03 Jul 2012
Results show an African-dwelling hominin preferred harder foods than those eaten by other human ancestors.
Knowledge of the dietary habits of early hominins is a key ingredient in understanding their lives and behavior, although obtaining the evidence to prove what that diet actually was can be difficult.
Specimens of Australopithecus sediba from Malapa, South Africa, have previously yielded valuable information about their physiology and anatomy, but their feeding ecology had not been investigated. Now an international team from South Africa, Germany and the US has found that Au. sediba's tastes ran to different foods than those preferred by other specimens, contrasting with the available data for other hominins in the region and elsewhere. The findings are published in Nature
These results came partly from the use of laser ablation gas chromatography isotope ratio mass spectrometry (LA-GC-IRMS) to analyze samples of fossilized teeth. In this case, an upper right first incisor and upper right second molar were examined.
The technique employed a laser, operating at 10.6 microns and focused to a spot size between 200 and 300 microns diameter, to ablate sections of the surviving dental enamel. This liberated CO2 gas, which then passed into a gas chromatograph system for isotope analysis. A sequence of 10 ms, 1 to 2 watt ablation events contributed to each individual result.
The key metric from the results is the ratio of Carbon-12 and Carbon-13 in the gas, usually expressed in terms of δ values, ie. parts-per-thousand differences from a standard. This can pinpoint whether the teeth had previously gnawed mainly on trees and shrubs (referred to as C3 plants), or instead on tropical grasses and grains (C4).

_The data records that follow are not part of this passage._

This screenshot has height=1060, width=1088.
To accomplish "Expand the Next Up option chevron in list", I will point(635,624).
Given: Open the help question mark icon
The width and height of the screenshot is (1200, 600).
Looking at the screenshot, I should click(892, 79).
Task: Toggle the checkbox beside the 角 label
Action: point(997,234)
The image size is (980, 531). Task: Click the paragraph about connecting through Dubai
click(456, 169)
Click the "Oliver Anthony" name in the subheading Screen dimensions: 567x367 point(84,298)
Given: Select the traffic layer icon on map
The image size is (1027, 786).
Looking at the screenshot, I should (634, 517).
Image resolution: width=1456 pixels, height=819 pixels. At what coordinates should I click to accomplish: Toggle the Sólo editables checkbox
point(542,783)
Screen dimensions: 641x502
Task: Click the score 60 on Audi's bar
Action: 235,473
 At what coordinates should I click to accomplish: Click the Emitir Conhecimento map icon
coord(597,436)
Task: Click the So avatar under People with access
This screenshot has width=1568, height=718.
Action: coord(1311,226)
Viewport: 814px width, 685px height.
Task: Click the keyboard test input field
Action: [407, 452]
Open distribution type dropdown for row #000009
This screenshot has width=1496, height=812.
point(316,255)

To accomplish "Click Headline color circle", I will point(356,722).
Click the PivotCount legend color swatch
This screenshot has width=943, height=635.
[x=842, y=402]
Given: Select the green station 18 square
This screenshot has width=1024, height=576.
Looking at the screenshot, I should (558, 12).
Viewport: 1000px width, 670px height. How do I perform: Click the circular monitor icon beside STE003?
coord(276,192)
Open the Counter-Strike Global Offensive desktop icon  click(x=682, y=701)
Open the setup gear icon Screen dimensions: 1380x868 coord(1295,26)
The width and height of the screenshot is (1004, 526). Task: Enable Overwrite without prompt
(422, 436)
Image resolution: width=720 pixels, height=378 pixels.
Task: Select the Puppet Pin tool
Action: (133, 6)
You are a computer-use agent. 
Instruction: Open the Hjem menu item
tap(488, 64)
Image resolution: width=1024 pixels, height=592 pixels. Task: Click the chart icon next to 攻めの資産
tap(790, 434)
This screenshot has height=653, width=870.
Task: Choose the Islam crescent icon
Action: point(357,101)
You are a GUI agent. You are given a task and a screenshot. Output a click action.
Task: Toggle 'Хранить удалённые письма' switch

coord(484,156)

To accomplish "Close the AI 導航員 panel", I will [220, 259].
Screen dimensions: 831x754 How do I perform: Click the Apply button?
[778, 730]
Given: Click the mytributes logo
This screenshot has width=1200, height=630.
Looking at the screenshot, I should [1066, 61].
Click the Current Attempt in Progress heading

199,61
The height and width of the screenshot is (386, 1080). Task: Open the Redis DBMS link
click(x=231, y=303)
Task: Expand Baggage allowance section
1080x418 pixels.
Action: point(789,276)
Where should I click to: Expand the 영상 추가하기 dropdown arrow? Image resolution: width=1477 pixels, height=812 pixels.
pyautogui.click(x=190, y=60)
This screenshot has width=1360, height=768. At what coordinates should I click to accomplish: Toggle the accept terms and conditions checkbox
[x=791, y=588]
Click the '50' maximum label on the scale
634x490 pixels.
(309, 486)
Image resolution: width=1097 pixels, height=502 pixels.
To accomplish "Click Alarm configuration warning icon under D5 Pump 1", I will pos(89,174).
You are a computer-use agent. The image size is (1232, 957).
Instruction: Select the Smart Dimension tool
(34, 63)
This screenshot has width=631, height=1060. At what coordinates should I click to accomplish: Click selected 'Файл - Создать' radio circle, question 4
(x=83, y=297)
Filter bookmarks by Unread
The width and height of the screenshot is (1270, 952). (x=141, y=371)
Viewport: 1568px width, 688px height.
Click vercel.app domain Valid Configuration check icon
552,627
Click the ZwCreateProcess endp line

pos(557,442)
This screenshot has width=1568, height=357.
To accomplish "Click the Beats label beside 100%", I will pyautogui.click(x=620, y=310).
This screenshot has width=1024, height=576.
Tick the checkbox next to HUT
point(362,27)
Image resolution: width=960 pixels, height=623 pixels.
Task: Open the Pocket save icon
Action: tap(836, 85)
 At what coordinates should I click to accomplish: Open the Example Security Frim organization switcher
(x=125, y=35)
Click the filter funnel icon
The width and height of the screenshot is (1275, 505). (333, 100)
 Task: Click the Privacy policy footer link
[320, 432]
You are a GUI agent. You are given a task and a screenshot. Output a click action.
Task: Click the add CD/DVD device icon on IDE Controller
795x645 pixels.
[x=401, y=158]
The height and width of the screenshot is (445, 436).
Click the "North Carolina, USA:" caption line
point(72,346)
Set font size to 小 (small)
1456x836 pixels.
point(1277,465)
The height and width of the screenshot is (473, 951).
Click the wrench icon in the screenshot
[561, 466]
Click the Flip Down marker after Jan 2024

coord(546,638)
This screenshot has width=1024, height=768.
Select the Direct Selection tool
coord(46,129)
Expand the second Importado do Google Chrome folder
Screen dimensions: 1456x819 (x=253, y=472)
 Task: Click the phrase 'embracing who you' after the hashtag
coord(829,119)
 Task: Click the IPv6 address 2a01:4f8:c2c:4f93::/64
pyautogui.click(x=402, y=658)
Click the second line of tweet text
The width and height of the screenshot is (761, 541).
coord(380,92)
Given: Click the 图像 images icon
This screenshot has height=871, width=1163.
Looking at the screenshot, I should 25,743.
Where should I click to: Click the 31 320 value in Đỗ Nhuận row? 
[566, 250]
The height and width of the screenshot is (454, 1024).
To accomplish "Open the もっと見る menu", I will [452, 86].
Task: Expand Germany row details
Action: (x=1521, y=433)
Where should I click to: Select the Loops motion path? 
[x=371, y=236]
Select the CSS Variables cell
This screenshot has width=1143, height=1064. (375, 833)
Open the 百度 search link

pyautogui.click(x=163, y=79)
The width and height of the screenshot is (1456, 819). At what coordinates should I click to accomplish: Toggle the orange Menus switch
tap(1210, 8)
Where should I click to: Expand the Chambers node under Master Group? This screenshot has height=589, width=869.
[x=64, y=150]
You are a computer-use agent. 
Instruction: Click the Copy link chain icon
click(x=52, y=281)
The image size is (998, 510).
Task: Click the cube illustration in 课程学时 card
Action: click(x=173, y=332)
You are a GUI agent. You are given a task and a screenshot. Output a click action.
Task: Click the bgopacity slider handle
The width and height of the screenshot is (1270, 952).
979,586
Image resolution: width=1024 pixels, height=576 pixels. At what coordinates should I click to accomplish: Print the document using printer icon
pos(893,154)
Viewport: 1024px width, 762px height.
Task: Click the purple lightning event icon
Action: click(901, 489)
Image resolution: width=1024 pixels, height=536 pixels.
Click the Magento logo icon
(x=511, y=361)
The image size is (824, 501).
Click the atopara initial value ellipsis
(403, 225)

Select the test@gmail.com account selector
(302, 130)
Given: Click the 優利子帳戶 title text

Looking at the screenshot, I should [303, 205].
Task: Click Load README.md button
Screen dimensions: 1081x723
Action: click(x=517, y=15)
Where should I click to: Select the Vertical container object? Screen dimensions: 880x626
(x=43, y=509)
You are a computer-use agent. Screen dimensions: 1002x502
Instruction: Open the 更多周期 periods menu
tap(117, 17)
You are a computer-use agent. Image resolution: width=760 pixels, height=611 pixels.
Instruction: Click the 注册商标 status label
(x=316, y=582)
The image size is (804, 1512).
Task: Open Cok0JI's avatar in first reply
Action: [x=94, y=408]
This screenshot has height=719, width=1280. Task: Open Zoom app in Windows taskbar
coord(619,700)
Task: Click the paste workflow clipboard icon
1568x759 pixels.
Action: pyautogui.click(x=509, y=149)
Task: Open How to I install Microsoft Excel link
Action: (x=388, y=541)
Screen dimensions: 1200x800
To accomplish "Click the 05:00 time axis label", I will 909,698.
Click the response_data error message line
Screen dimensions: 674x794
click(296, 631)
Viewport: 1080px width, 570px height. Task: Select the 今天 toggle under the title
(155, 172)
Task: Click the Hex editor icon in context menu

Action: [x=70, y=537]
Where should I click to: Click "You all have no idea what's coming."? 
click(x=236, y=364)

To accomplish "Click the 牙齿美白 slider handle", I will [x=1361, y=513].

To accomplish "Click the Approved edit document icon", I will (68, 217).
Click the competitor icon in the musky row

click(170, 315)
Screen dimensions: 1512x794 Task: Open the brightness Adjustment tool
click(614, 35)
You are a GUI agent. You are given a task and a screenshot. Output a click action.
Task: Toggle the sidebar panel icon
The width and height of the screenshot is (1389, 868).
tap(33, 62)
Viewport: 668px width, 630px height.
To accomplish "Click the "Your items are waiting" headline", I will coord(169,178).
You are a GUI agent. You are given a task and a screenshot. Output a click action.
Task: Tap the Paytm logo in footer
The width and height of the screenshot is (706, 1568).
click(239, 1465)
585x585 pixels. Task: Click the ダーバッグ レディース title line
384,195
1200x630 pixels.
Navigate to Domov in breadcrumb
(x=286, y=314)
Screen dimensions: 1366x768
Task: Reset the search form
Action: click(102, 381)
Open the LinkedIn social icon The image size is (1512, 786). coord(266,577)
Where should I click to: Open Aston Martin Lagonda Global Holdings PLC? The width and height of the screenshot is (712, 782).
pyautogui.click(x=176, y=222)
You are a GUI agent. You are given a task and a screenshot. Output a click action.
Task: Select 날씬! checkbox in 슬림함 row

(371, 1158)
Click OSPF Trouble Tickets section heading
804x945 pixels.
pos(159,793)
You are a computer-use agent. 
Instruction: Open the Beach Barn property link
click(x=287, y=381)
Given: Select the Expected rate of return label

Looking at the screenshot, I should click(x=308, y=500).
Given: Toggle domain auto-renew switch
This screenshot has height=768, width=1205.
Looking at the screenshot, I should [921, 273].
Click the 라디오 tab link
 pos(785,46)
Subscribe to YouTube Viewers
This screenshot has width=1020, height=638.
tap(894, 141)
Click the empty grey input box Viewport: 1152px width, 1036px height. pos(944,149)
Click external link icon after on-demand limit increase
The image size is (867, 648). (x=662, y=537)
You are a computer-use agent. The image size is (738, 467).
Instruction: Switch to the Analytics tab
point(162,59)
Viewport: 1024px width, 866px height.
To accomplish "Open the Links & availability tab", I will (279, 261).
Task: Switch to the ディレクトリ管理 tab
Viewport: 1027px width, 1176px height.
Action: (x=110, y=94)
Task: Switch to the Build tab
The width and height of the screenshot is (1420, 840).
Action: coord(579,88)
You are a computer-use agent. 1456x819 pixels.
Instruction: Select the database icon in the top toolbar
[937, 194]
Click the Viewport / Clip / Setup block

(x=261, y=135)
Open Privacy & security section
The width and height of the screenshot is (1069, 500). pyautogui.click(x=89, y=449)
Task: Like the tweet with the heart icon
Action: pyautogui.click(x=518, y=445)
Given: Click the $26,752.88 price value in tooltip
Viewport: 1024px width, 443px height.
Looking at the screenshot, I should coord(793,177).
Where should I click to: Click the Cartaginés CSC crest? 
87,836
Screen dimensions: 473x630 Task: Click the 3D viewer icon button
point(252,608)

"The δ13C values of the Au. sediba individuals fall outside the range of all 81 previously analyzed African early hominins, indicating a nearly pure C3 diet," noted the researchers. "The carbon isotope compositions are unusual for hominins, and more typical of C3 specialists like giraffes. If these individuals are representative of the species, Au. sediba had a diet that was different from those of most early African hominins studied so far."
Taken together with microscopic examination of the wear patterns on the ancient teeth and further analysis of plant tissues held in the dental tartar, the researchers suggest that Au. sediba made use of habitats in which C3 plants grew within an environment that also had abundant C4 grasses, similar to the gallery forests that form along rivers or wetlands. The hominins consumed the C3 foods in preference to the other resources that were widely available.
"Previous analyses have shown that Au. sediba has an unusual suite of morphological features, and our results present new oddities and questions," commented the team. "This work suggests that the diets of australopiths were diverse, both within and between most species, which mirrors recently recognized morphological diversity. Nevertheless, our interpretations of the diet of Au. sediba must be tempered by the small sample that is available."